House debates
Wednesday, 9 August 2006
Statements by Members
Cranbourne Exchange
9:35 am
Anthony Byrne (Holt, Australian Labor Party) Share this | Hansard source
One area that might not receive the Prime Minister so enthusiastically is the area of Cranbourne, which I represent. The residents of Cranbourne have three issues that cause them great concern and which they have raised with me. Cranbourne is an area which is particularly sensitive to interest rate rises and petrol price rises. It is part of a growth-belt corridor in the south-eastern suburbs of Melbourne. Interestingly, even though it is in the south-eastern suburbs of Melbourne, the Cranbourne exchange is excluded from the metropolitan untimed local call zone. So, due to historical anomaly, Cranbourne residents and businesses pay an STD rate when calling central Melbourne. It is historical anomaly, as 70 per cent of the residents covered by the Cranbourne exchange live within a 50 kilometre radius of central Melbourne. This creates a situation where Cranbourne residents pay an STD rate when calling central Melbourne, but residents in neighbouring Berwick and Frankston, who live equidistant or further from central Melbourne, pay an untimed local call rate.

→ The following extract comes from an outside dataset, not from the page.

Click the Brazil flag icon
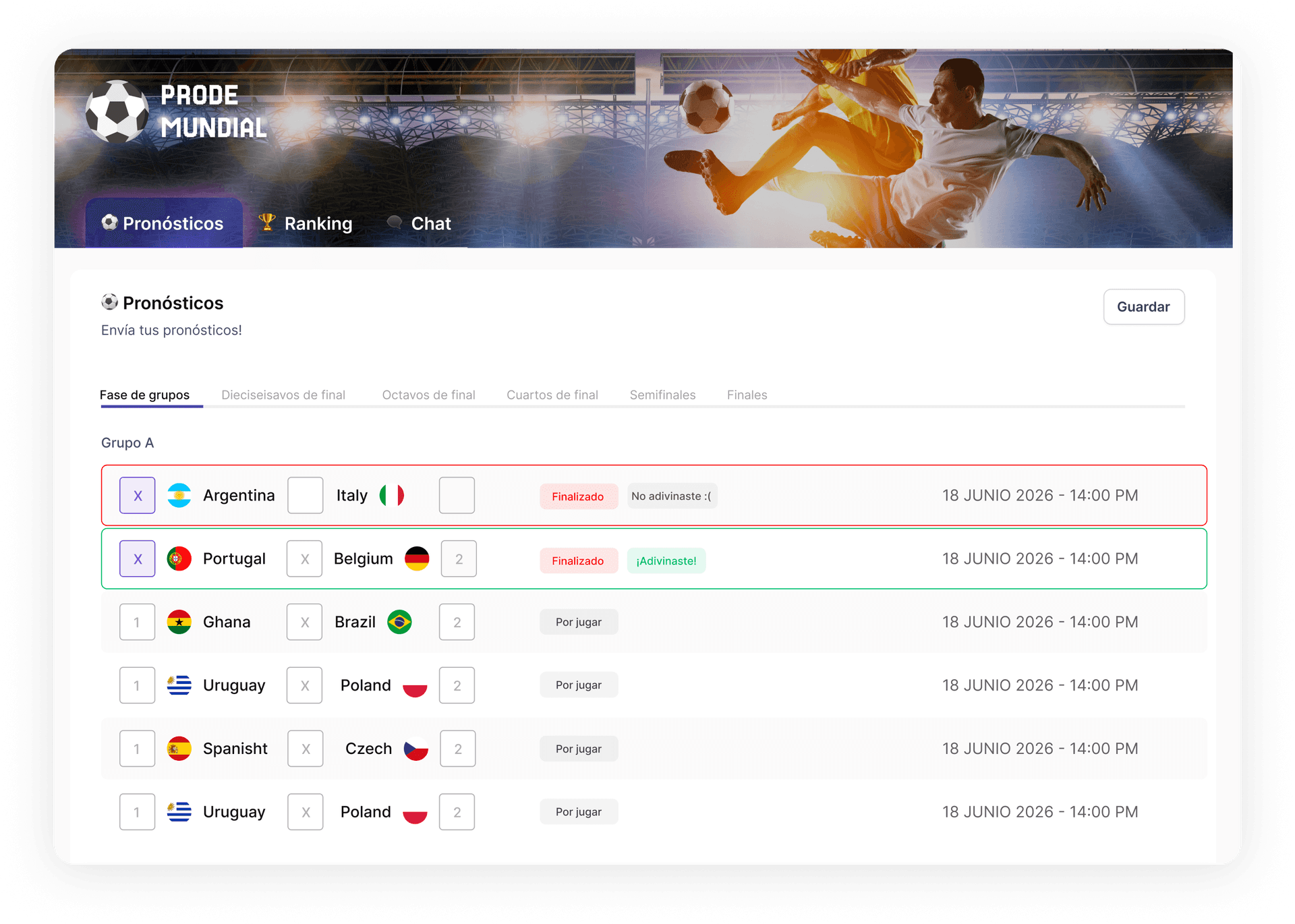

This historical anomaly was created in the 1960s and never changed, in spite of massive population growth. I guess the residents of Cranbourne would be asking why they have to pay this exorbitant rate—an STD rate—when an area like Berwick does not.
This has been a campaign waged by the residents of Cranbourne for a great number of years now and yet the residents of Cranbourne continue to be told, ‘It’s going to be okay; it’s eventually going to be fixed.’ But a community as interest rate and petrol price sensitive as this one, a community that is doing it fairly tough as a consequence of interest rate and petrol price rises, really deserves some relief. I believe that, the last time I checked, the federal government was a majority owner of Telstra—although who knows these days, when you have Sol Trujillo or whoever else running the show—but one of these days the government should take responsibility for rectifying this anomaly and stop punishing the residents of Cranbourne, because they have just had enough of being discriminated against.
We have a Medicare office that the government opened last year—after 10 years of hard campaigning by the residents of Cranbourne to establish a Medicare office, in an area with a population of about 35,000 people. But they now find that it is the only Medicare office in the region that is not open on a Thursday night or a Saturday morning. They pay their taxes; they work very hard; why is it that the residents of Cranbourne have the only Medicare office in the region that does not open on a Thursday night or a Saturday morning? They rightly feel they are being discriminated against. If Mr Howard does want to come down and do something constructive, rather than doing a morning tea, how about fixing up those messes there?